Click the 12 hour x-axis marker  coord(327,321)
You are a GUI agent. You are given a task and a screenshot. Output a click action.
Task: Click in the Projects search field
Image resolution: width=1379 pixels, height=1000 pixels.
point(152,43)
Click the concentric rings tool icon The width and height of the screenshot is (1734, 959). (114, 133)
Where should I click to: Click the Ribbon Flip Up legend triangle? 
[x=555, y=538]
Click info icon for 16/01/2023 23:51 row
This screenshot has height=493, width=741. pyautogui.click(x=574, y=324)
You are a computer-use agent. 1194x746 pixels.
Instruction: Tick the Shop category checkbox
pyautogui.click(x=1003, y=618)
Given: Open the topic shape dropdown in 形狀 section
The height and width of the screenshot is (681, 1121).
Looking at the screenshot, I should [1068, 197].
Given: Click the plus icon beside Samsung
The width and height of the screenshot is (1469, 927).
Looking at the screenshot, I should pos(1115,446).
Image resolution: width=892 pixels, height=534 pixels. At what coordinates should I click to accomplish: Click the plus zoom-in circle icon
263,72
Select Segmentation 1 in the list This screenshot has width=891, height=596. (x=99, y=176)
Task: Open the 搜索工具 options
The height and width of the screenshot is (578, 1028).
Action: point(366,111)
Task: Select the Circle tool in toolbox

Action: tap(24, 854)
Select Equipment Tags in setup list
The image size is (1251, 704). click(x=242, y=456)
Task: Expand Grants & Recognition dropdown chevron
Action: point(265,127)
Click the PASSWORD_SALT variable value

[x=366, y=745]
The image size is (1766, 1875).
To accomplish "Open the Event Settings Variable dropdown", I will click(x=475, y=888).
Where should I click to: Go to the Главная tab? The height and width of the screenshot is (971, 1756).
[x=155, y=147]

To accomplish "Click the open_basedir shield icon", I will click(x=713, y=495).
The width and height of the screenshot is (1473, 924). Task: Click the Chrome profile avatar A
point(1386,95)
◆ ◆ ◆ ◆
Reproduce each record exactly as written above.

Click the 12 hour x-axis marker  coord(327,321)
You are a GUI agent. You are given a task and a screenshot. Output a click action.
Task: Click in the Projects search field
Image resolution: width=1379 pixels, height=1000 pixels.
point(152,43)
Click the concentric rings tool icon The width and height of the screenshot is (1734, 959). (114, 133)
Where should I click to: Click the Ribbon Flip Up legend triangle? 
[x=555, y=538]
Click info icon for 16/01/2023 23:51 row
This screenshot has height=493, width=741. pyautogui.click(x=574, y=324)
You are a computer-use agent. 1194x746 pixels.
Instruction: Tick the Shop category checkbox
pyautogui.click(x=1003, y=618)
Given: Open the topic shape dropdown in 形狀 section
The height and width of the screenshot is (681, 1121).
Looking at the screenshot, I should [1068, 197].
Given: Click the plus icon beside Samsung
The width and height of the screenshot is (1469, 927).
Looking at the screenshot, I should pos(1115,446).
Image resolution: width=892 pixels, height=534 pixels. At what coordinates should I click to accomplish: Click the plus zoom-in circle icon
263,72
Select Segmentation 1 in the list This screenshot has width=891, height=596. (x=99, y=176)
Task: Open the 搜索工具 options
The height and width of the screenshot is (578, 1028).
Action: point(366,111)
Task: Select the Circle tool in toolbox

Action: tap(24, 854)
Select Equipment Tags in setup list
The image size is (1251, 704). click(x=242, y=456)
Task: Expand Grants & Recognition dropdown chevron
Action: point(265,127)
Click the PASSWORD_SALT variable value

[x=366, y=745]
The image size is (1766, 1875).
To accomplish "Open the Event Settings Variable dropdown", I will click(x=475, y=888).
Where should I click to: Go to the Главная tab? The height and width of the screenshot is (971, 1756).
[x=155, y=147]

To accomplish "Click the open_basedir shield icon", I will click(x=713, y=495).
The width and height of the screenshot is (1473, 924). Task: Click the Chrome profile avatar A
point(1386,95)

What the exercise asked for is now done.